ARTICLE
▼
Text mining is a technique to derive high quality information (which can often be “hidden” quite well) from all kind of text sources. High quality means “giving new insight” or “being relevant” to a certain research question [1]. Consequently it is an important technique in digital humanities for analyzing sources, e.g. newspaper archives, historical texts, transcriptions of books, etc. Together with other methods it provides a rich framework to analyze, reinterprete or connect different pieces of information automatically. As an example, we will look at three cases where text mining is mentioned in papers that were discussed at the digital humanities conference Lausanne 2014 [5]. Each of them tackles the topic in a different way.

In their paper “Constructing Scientific Archives that Support Humanistic Research” [2] Christopher Prom and his Co-Authors analyses three questions concerning the preservation of the scientific process:

  1. Which information is preserved and made accessible?
  2. What evidence does it provide?
  3. How can it be used?

They go on to describe the roles of different fields (Academic Archives, Digital Preservation, Digital Curation, Anthropology, Digita Humanities) in answering these questions. Text mining is mentioned as a method of Digital Humanities to provide an algorithmic supplement to the pursuit of past, present, and future research questions. In this perspective (text mining only as a small puzzle-piece in a greater problem) it becomes clear that the true strength of text mining lies in its connection with other technologies, e.g. network analysis, information visualization or machine learning in general.

This intuition is also confirmed in Uta Hinrichs reports on a two year project, called “Trading Consequences”. This project has the goal to analyze archives for information on trading of commodities in the british empire during 19th century [3]. Again, text mining is used in connection with other techniques: The project really focuses not only on the mining, but also on the visualization. Its result is a system containing a database, but also several processing stages and a web interface.
They go on to describe their text mining tools (there seems to be a great diversity, one has the impression), which perform preprocessing, entity recognition and grounding. This means: finding names, locations, commodities and dates mentioned in the text automatically and connecting it with existing knowledge databases. Finally they identify relations between the entities found, to finally pin down the relevance of commodities in space and time.
Further, they write: “The strength of information visualisation is to make abstract concepts and relations within data visible and explorable”. This explorability manifests itself in the product of the Uta Hinrichs project: Interactive maps and timelines highlighting events and trends in range of document data (see picture below). A really smooth implementation of visualizing mined data.


Interactive maps and timelines to “browse” document data

Transatlantis is a project described by Pieter Toine in his paper “Cultural text mining: using text mining to map the emergence of transnational reference cultures in public media repositories” [4] which uses text mining to find out about so called reference cultures. Reference cultures are an abstract concept, meaning a collection of models or scientific trends that are agreed on over trans-national discourses over longer periods of time. The historical dynamics of reference cultures have never been systematically analyzed so far. However, they provide an interesting topic to be tackled by text mining, with help of which the public discourse that lead to the developement of these collective frames of reference can be charted.
▲
DATASET ENTRIES
▼
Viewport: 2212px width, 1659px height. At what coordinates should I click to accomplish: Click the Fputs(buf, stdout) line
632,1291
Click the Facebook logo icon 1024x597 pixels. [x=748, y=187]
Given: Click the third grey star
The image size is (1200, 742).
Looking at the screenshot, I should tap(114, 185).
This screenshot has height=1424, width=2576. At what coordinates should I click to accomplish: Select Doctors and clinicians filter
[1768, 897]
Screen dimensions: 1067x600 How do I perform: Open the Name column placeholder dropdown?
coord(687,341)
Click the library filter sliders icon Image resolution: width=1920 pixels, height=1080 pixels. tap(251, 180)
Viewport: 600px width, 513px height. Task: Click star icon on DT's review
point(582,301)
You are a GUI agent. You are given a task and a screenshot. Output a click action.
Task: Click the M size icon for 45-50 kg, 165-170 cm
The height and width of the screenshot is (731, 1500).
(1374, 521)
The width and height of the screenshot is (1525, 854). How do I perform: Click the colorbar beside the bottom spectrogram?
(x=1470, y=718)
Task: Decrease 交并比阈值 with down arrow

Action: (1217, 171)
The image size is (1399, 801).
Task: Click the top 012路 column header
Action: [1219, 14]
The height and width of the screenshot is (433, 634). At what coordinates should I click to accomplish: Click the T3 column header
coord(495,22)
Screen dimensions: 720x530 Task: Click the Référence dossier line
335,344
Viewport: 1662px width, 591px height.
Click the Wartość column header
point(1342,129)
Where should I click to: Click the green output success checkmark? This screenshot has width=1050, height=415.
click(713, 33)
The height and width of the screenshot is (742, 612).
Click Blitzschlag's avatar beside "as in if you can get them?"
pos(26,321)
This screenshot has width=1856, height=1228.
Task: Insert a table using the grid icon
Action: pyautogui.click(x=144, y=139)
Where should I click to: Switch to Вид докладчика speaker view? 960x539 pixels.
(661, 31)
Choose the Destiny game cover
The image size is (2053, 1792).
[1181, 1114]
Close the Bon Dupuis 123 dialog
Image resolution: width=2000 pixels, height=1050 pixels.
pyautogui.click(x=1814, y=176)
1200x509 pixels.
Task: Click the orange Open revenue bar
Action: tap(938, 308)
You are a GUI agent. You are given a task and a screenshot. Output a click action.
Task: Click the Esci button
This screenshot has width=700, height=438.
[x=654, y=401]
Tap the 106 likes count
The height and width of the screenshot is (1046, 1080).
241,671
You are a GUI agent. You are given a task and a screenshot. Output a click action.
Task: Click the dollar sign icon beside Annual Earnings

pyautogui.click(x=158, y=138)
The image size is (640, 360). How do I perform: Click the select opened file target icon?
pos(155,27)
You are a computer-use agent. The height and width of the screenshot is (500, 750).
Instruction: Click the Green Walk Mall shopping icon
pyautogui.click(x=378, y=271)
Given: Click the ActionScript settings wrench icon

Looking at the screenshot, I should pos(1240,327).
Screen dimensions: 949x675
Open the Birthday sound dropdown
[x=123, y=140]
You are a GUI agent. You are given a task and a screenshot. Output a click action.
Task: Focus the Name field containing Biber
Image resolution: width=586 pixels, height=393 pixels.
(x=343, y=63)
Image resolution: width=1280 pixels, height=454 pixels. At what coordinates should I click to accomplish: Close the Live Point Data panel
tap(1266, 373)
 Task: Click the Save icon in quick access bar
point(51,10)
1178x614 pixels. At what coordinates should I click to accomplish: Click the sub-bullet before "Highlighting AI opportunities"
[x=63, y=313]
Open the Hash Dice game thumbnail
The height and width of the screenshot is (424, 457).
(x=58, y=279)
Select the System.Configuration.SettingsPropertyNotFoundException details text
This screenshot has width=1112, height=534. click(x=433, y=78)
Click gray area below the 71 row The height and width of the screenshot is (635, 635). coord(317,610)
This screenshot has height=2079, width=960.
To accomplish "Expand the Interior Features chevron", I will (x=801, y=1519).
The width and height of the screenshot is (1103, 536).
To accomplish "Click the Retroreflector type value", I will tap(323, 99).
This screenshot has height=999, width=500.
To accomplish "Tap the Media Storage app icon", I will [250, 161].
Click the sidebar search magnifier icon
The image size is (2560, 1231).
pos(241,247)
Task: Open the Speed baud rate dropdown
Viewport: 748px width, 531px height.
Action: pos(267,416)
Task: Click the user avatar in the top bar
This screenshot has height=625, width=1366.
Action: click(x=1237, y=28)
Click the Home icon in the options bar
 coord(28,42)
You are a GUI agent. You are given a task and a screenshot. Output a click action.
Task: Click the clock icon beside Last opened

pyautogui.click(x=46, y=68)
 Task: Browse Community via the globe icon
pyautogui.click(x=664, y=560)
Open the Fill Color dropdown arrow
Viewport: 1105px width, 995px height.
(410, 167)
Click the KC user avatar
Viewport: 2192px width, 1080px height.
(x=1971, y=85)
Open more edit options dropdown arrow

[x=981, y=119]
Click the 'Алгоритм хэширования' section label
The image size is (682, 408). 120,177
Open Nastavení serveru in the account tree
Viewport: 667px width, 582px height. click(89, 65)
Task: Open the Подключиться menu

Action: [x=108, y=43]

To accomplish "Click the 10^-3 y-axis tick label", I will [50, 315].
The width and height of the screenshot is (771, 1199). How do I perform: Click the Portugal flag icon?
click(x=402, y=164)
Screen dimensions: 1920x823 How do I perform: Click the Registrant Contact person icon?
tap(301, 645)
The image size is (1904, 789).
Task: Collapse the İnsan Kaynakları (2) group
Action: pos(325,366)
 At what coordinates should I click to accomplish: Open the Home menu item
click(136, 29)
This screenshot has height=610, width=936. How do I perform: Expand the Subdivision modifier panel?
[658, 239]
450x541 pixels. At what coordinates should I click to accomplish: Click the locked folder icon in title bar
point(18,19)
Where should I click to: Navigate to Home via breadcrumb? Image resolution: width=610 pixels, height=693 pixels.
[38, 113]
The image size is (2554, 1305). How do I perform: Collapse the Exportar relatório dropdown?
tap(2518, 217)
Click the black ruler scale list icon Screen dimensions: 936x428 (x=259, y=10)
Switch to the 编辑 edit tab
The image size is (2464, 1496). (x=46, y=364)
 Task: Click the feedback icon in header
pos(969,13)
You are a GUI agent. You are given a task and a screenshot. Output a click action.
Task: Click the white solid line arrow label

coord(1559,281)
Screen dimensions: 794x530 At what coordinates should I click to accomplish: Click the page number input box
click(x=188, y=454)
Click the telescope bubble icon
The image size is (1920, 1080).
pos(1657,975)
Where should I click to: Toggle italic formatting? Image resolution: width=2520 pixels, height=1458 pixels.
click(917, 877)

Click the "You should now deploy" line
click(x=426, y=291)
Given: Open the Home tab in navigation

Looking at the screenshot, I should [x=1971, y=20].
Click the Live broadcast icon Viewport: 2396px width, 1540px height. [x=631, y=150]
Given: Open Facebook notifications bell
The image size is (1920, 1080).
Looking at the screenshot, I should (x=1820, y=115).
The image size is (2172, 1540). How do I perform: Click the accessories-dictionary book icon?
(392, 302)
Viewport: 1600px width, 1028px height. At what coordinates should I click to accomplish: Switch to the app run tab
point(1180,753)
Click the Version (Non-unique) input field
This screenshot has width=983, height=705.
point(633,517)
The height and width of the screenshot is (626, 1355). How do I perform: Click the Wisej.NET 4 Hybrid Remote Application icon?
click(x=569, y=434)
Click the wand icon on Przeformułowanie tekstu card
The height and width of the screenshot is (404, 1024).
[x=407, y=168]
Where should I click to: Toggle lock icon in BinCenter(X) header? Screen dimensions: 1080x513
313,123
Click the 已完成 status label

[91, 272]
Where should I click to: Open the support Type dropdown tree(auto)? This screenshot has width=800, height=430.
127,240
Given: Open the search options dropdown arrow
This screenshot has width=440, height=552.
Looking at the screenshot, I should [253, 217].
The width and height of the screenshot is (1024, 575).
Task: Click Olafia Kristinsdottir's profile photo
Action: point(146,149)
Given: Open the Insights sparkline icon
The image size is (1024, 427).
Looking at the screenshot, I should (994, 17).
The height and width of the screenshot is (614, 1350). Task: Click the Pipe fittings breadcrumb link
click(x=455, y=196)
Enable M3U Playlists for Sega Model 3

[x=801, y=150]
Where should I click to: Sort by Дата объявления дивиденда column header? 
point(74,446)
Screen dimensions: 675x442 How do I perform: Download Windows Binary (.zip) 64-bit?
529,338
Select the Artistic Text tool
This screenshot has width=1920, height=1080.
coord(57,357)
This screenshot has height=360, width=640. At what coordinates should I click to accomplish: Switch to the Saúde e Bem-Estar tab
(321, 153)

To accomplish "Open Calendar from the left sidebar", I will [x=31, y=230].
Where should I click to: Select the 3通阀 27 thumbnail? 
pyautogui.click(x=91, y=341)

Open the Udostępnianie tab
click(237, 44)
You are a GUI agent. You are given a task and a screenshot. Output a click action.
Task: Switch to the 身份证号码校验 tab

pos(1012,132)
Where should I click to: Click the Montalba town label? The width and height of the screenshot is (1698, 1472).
▲
WRITTEN INSTRUCTION 1
Quote the text mining article between "They go on to describe their" and "visualizing mined data.", inclusive.
WRITTEN INSTRUCTION 2
Do these statements agree with the text mining article? Answer yes or no for each, quoting the words of the article that decide it.
(a) "Trading Consequences" ran for two years.
(b) The historical dynamics of reference cultures have already been systematically analyzed.
(c) The three papers discussed were presented at the digital humanities conference in Lausanne in 2014.
WRITTEN INSTRUCTION 3
According to the text mining article, what is the name of the project that Pieter Toine describes?

TASK ANSWER 1
They go on to describe their text mining tools (there seems to be a great diversity, one has the impression), which perform preprocessing, entity recognition and grounding. This means: finding names, locations, commodities and dates mentioned in the text automatically and connecting it with existing knowledge databases. Finally they identify relations between the entities found, to finally pin down the relevance of commodities in space and time.
Further, they write: “The strength of information visualisation is to make abstract concepts and relations within data visible and explorable”. This explorability manifests itself in the product of the Uta Hinrichs project: Interactive maps and timelines highlighting events and trends in range of document data (see picture below). A really smooth implementation of visualizing mined data.

TASK ANSWER 2
(a) Yes: "reports on a two year project, called “Trading Consequences”"
(b) No: "The historical dynamics of reference cultures have never been systematically analyzed so far."
(c) Yes: "papers that were discussed at the digital humanities conference Lausanne 2014"

TASK ANSWER 3
Transatlantis.